Text excerpt:
== Segment start ==

As I have mentioned before, there are a couple of common mutations of the APOL1 gene ( (G1 and G2) that protect against one strain of sleeping sickness, but unfortunately greatly increase the risk of kidney failure. The story was unsimple because they didn’t seem to protect against the other strain of sleeping sickness, the one that’s currently common in populations carrying G1 and G2. The first guess was that the other strain used to be common there and was replaced by a different strain, somehing like what may have happened in central Africa, where almost everyone is immune to vivax malaria, but you don’t see much vivax there ( instead, falciparum).
A recent publication clarifies things a bit. First, the two strains of human sleeping sickness are Trypanosoma brucei rhodesiense, which causes the acute East African form, and T.b. gambiense, which causes the more chronic West African form.
G2 gives strong protection against infection by the East African strain, but appears to increase vulnerability to the West African strain. G1 doesn’t do much against the East African strain, but allow asymptomatic carriage of the West African strain – better survival, rather than resistance to infection.
Makes me wonder if Central Americans might have any adaptations against T.cruzi.
I recently came across the DUF1220 “IQ gene”. What’s your take on that?
The claim is that it might raise IQ by 3.3 points per copy for one of the DUF1220 clades. But the sample was selected for brain size extremes, hard for me to assess whether that is plausible. One interesting point is that copy numbers can’t be extracted from SNP data, I assume, so all the consumer genomics data would miss this part of the variation.

== Segment end ==

(Screenshot grounding data)

== Segment start ==

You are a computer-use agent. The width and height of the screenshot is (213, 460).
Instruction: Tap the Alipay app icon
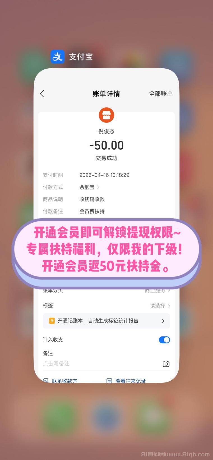pyautogui.click(x=57, y=57)
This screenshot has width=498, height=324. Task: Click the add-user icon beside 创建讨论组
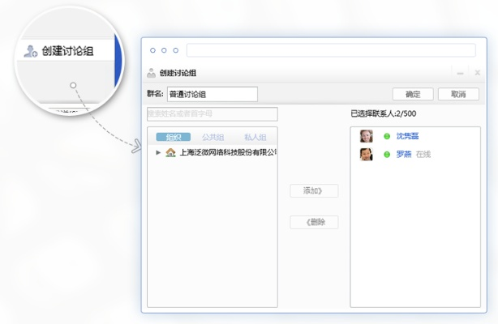[x=31, y=51]
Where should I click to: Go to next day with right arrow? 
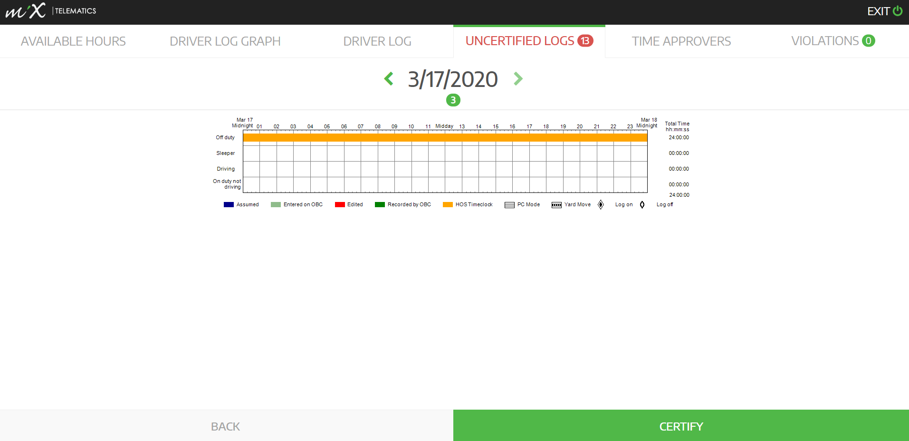518,78
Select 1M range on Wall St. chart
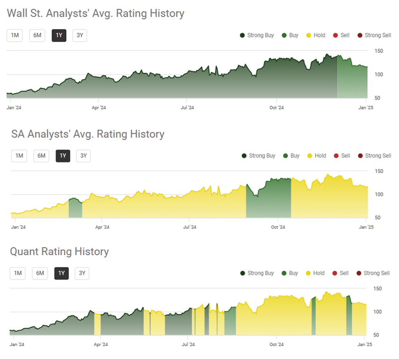 coord(15,36)
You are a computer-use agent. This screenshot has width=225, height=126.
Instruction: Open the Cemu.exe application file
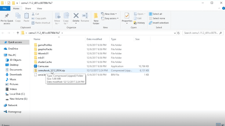click(x=43, y=66)
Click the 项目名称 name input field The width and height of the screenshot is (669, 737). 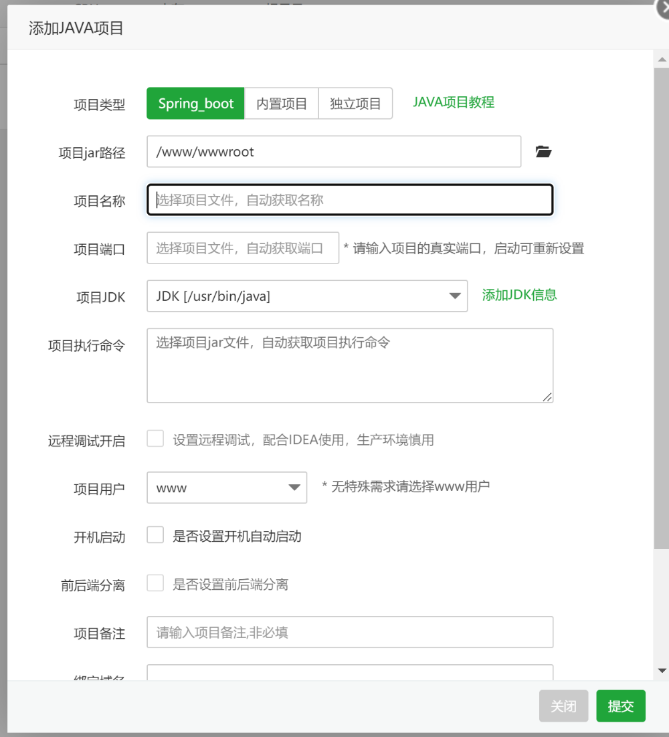point(349,199)
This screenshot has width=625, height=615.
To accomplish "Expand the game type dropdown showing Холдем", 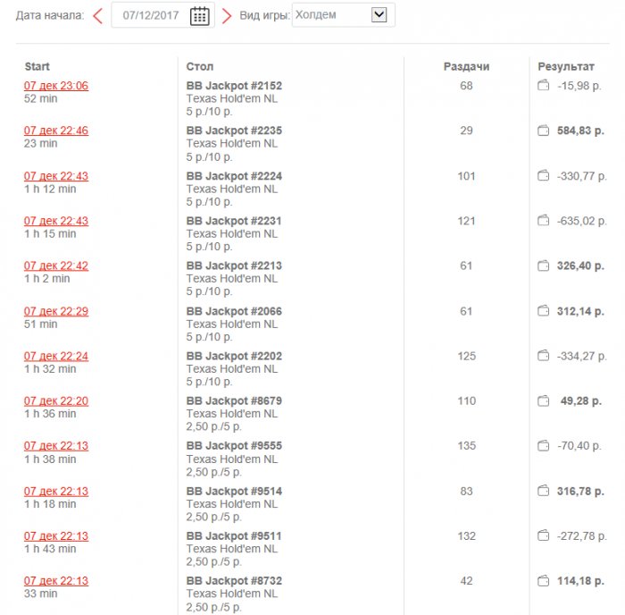I will [379, 14].
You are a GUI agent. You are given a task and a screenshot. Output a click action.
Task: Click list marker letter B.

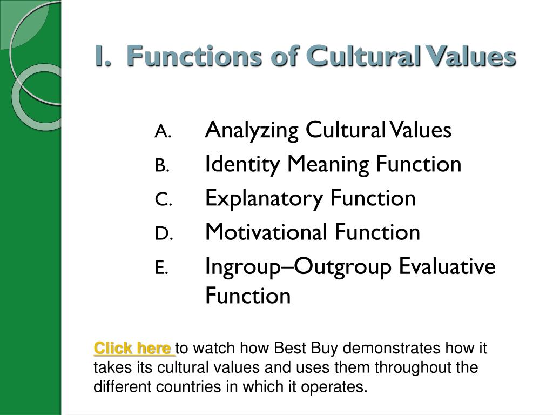[x=162, y=165]
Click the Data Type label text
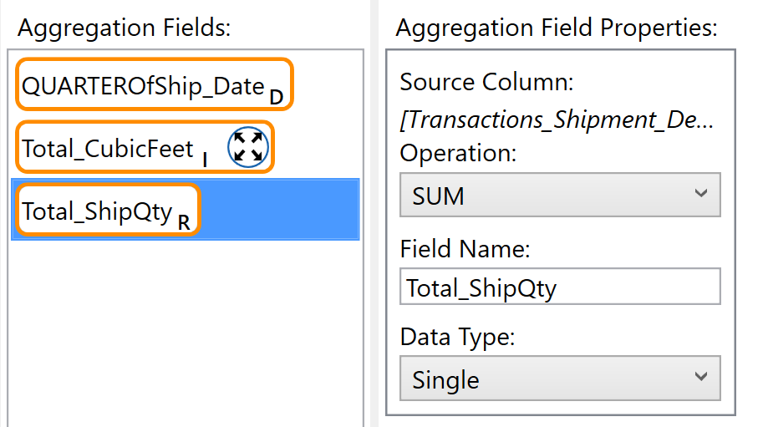This screenshot has width=763, height=427. point(457,337)
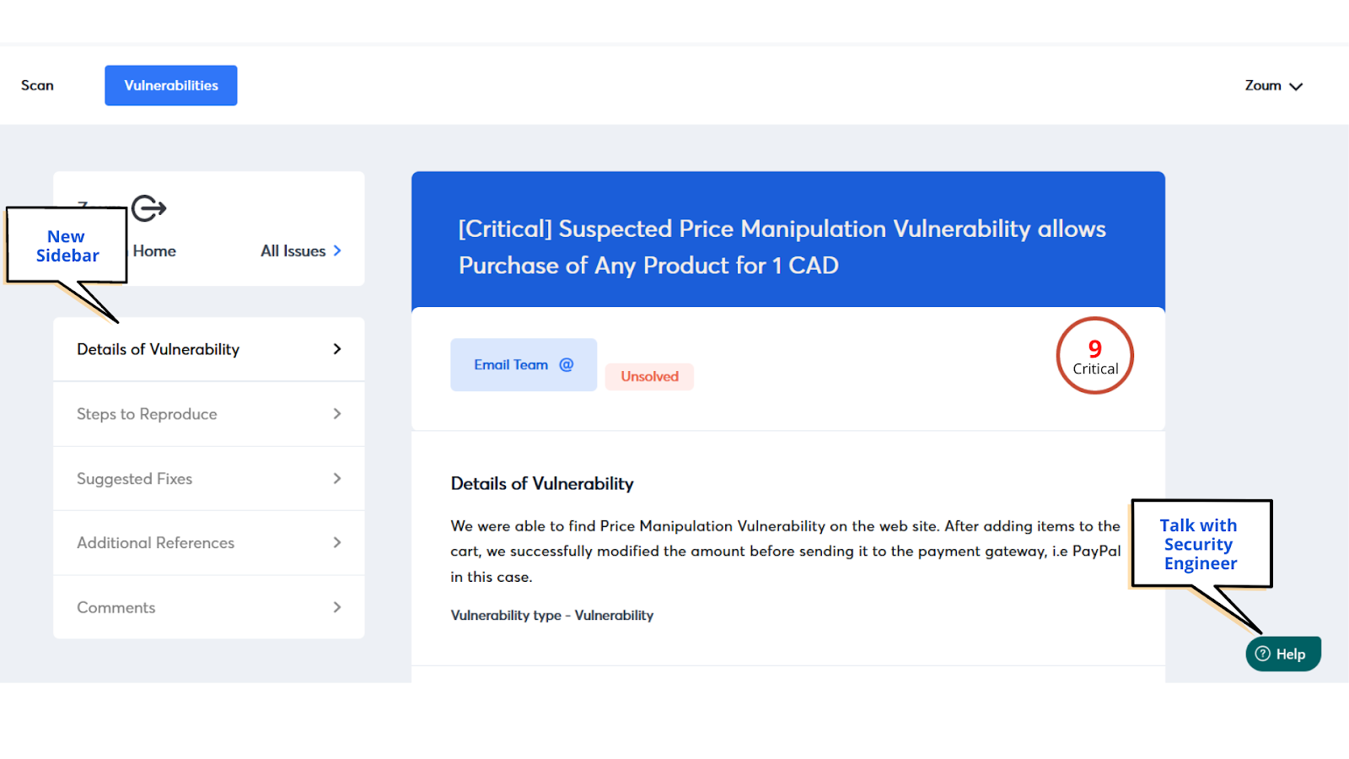Click the Email Team button
Viewport: 1349px width, 759px height.
click(512, 364)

== Segment end ==

Activities:
a. Which names in the APOL1 post begin with "Trypanosoma" or its abbreviation "T."? List every one.
b. According to the APOL1 post, which form of sleeping sickness does T.b. gambiense cause?
Answer from the text only.

Written answers:
a.
- Trypanosoma brucei rhodesiense
- T.b. gambiense
- T.cruzi

b. The more chronic West African form.